La mano de Eduardo paseó entre sus canas llegando apenas a rozarlas. El calor de aquel sevillano
sol de Julio apenas dejaba respirar. Rebuscó entre sus harapos un mechero con el que prender el
cigarro. No encontró nada. Entonces la vio. Lucía, allí estaba. En aquel parque, junto a la fuente,
como cada día. Hoy era el día. Ya habían pasado doce años. Era toda una mujer. Se acercó. Allí
estaba, con su ropa, limpia y nueva, y, por azares del destino, recordó aquel día. Aquel día, cuando
todavía era una niña que apenas hablaba. Cuando aquella sensación le atenazó, le hirió, y la dejo
horas en casa, sola, mientras visitaba a su camello. No supo por qué, al verla fue eso lo primero que
recordó. Sus pasos le acercaban a la joven a la que no había visto crecer. Justo tras salir había
hablado con la madre. La llamó varias veces.
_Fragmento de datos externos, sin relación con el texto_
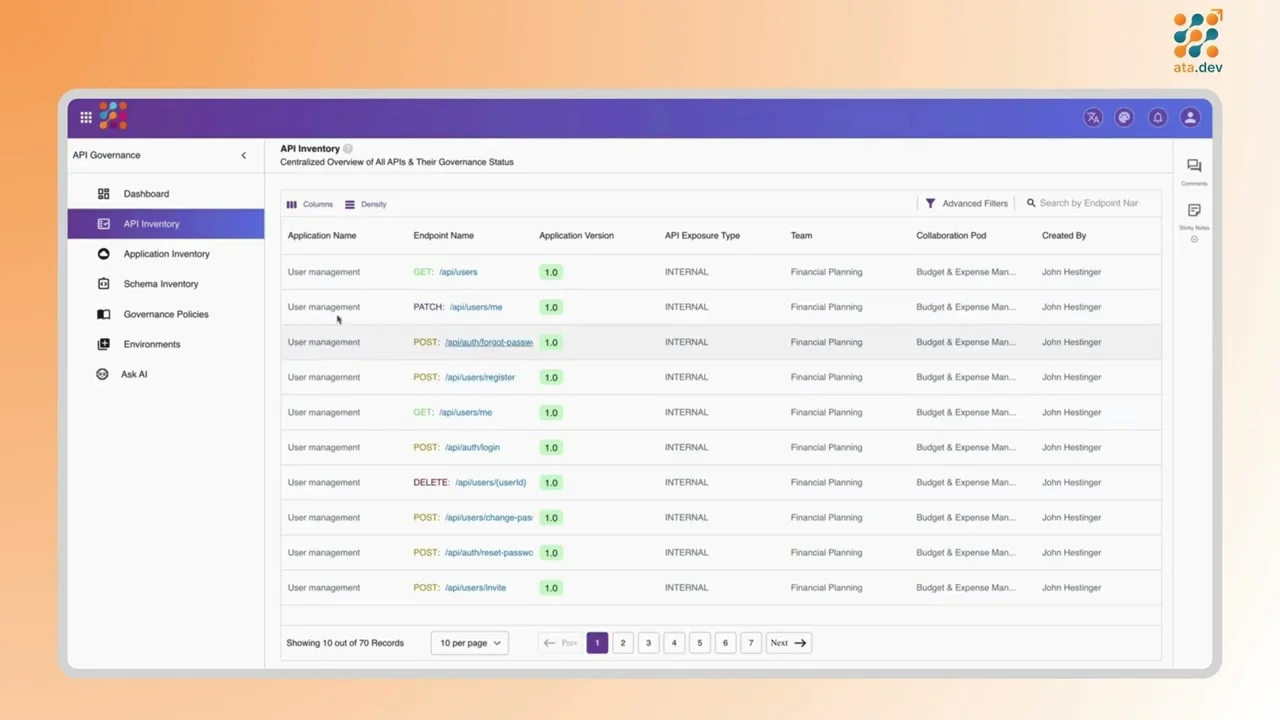The width and height of the screenshot is (1280, 720).
Task: Click the Search by Endpoint Name field
Action: (1090, 203)
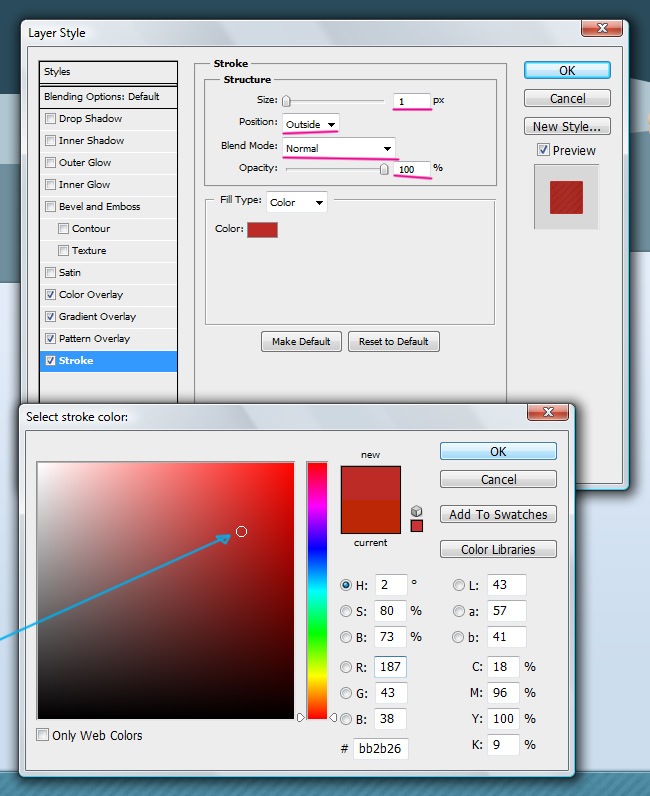Open the Position dropdown set to Outside
The height and width of the screenshot is (796, 650).
(x=311, y=124)
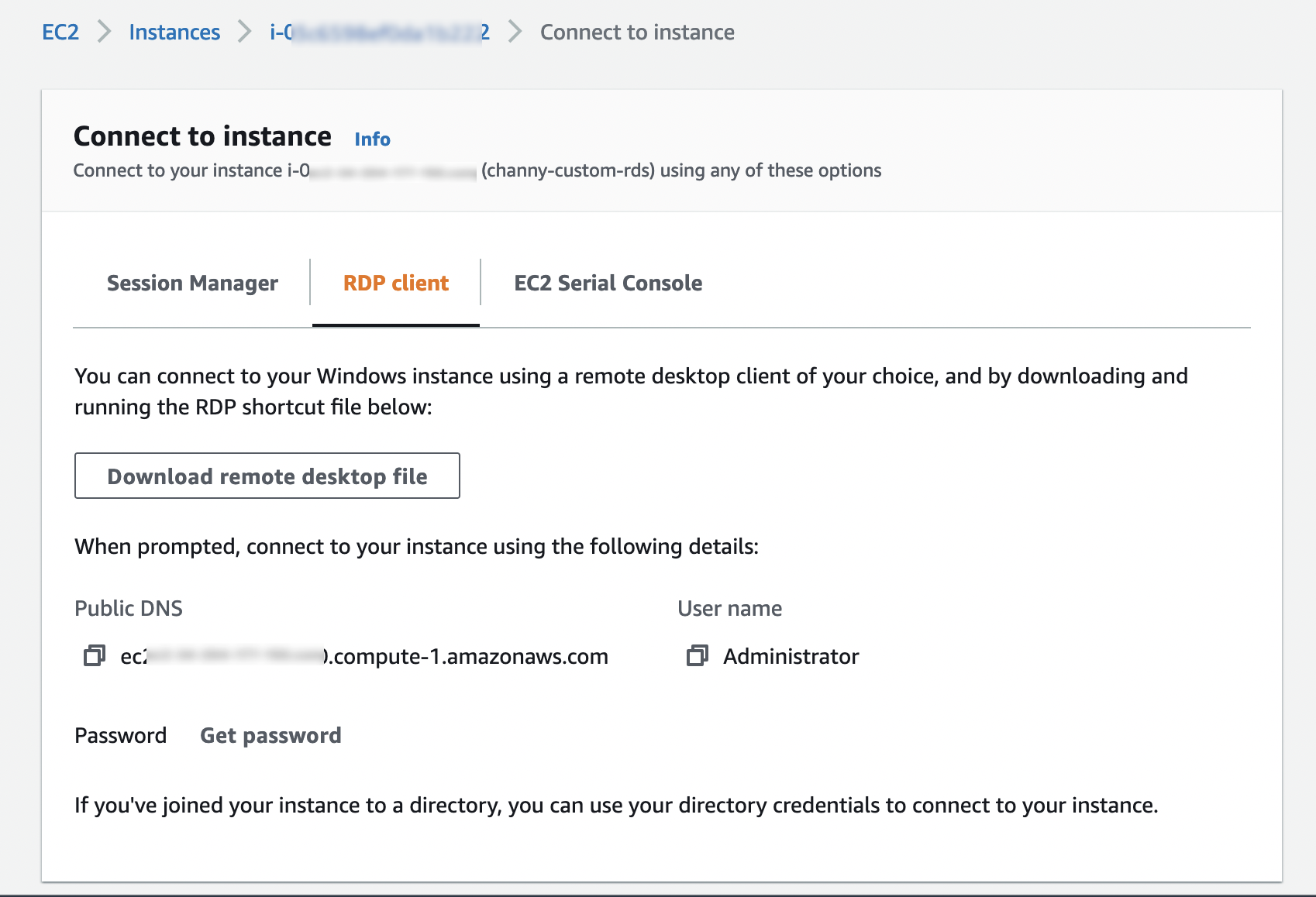Viewport: 1316px width, 897px height.
Task: Click the Administrator user name value
Action: coord(791,656)
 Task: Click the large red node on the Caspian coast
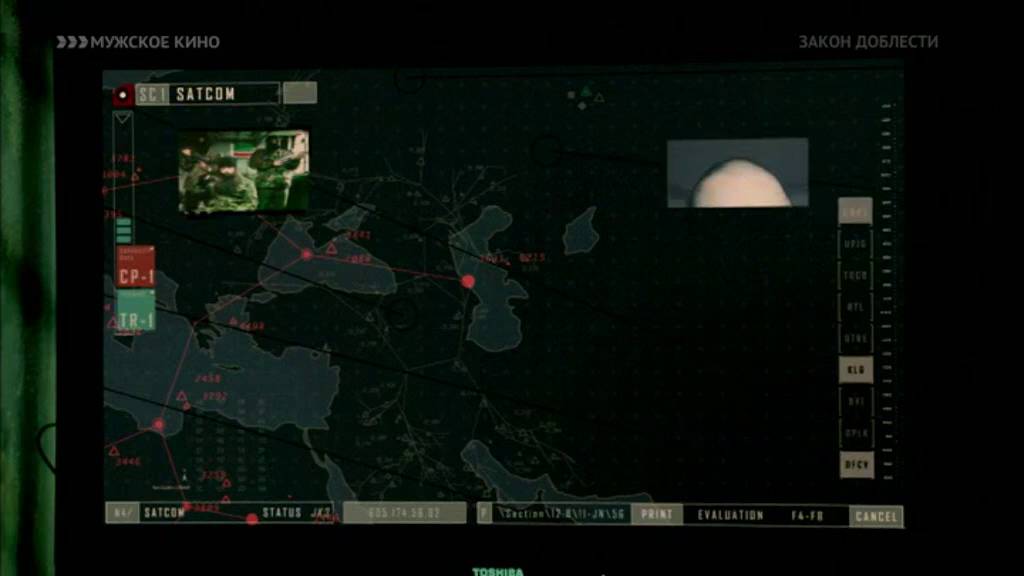[x=468, y=281]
Un día le contestó. -¿Qué es lo que quieres, aparecer
en su vida como si nada, para jodérsela como cuando niña? ¿Harás eso?- Eduardo se acercaba cada
vez más a la pequeña a la que aquella odiosa persona que había sido años atrás más de una vez había dado un manotazo, a laque un buen día había dejado sola, cuando todo se terminó de torcer. La niña que le había visto gritarle a su madre, liarse porros, robar en las tiendas… Y sin embargo seguía siendo una auténtica princesa, siempre lo había sido. Era lo que nunca se perdonaría, no ver aquello tan perfecto que tenía delante. Ya estaba junto a ella ¿Qué diría? –“Hija, siempre te quise, perdóname”- ¿Simplemente eso, pedir perdón, perdón por arruinarle la vida, por hacerle llorar, y ya está? Sus pasos titubeaban. Apenas podía respirar. Lucía ya no le reconocería. Y sí, y si ella tenía razón. Entrar ahora, de repente en la vida de una chica tan feliz. Con su mano le dio un toque en la espalda. No. La quería demasiado para hacerle eso. Ella se volvió, le miró. Y el le habló por última vez en su vida:-Disculpe señorita… ¿Tiene fuego?.